EXERCISE MATERIAL:
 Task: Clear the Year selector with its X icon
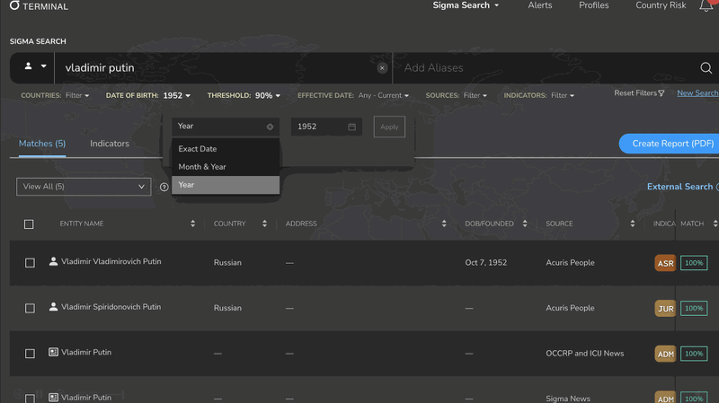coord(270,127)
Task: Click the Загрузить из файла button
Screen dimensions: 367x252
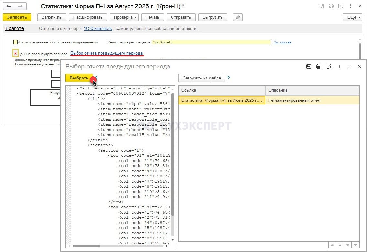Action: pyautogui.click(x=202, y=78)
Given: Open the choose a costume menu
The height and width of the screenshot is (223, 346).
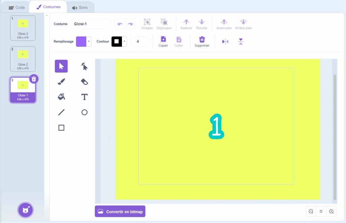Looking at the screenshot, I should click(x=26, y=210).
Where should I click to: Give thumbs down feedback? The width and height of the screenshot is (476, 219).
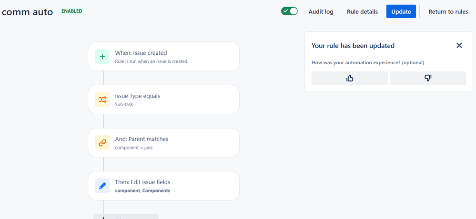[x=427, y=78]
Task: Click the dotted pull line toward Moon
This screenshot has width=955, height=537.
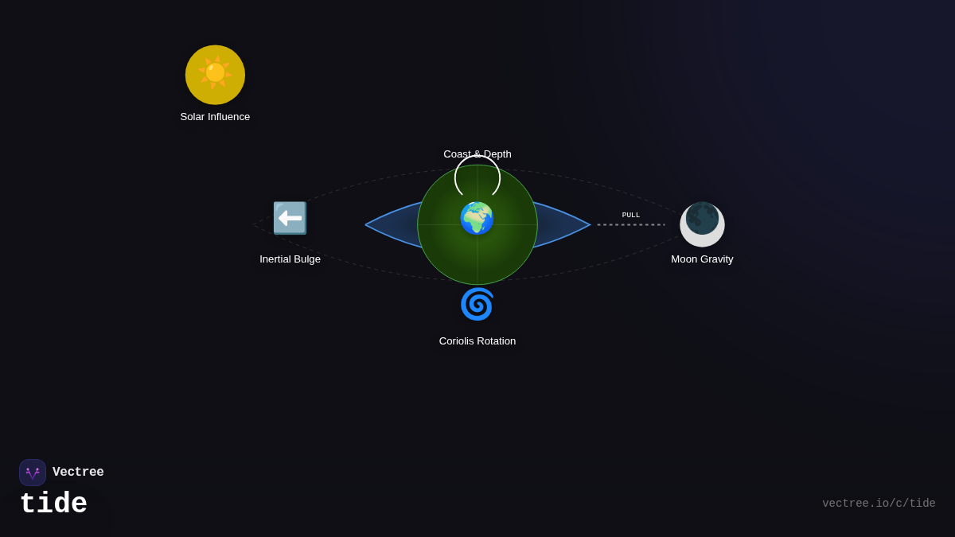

...

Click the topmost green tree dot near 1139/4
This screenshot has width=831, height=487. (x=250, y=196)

TASK PROMPT:
Set the pictures aside and retype exactly the lines above from the line with "Task: Clear the" to the line with "This screenshot has width=955, height=537.", both included, adding no others.

OUTPUT FOR THIS EXERCISE:
 Task: Clear the Year selector with its X icon
coord(270,127)
Task: Click the Загрузить из файла button
Screen dimensions: 367x252
Action: pyautogui.click(x=202, y=78)
Given: Open the choose a costume menu
The height and width of the screenshot is (223, 346).
Looking at the screenshot, I should click(x=26, y=210).
Where should I click to: Give thumbs down feedback? The width and height of the screenshot is (476, 219).
[x=427, y=78]
Task: Click the dotted pull line toward Moon
This screenshot has width=955, height=537.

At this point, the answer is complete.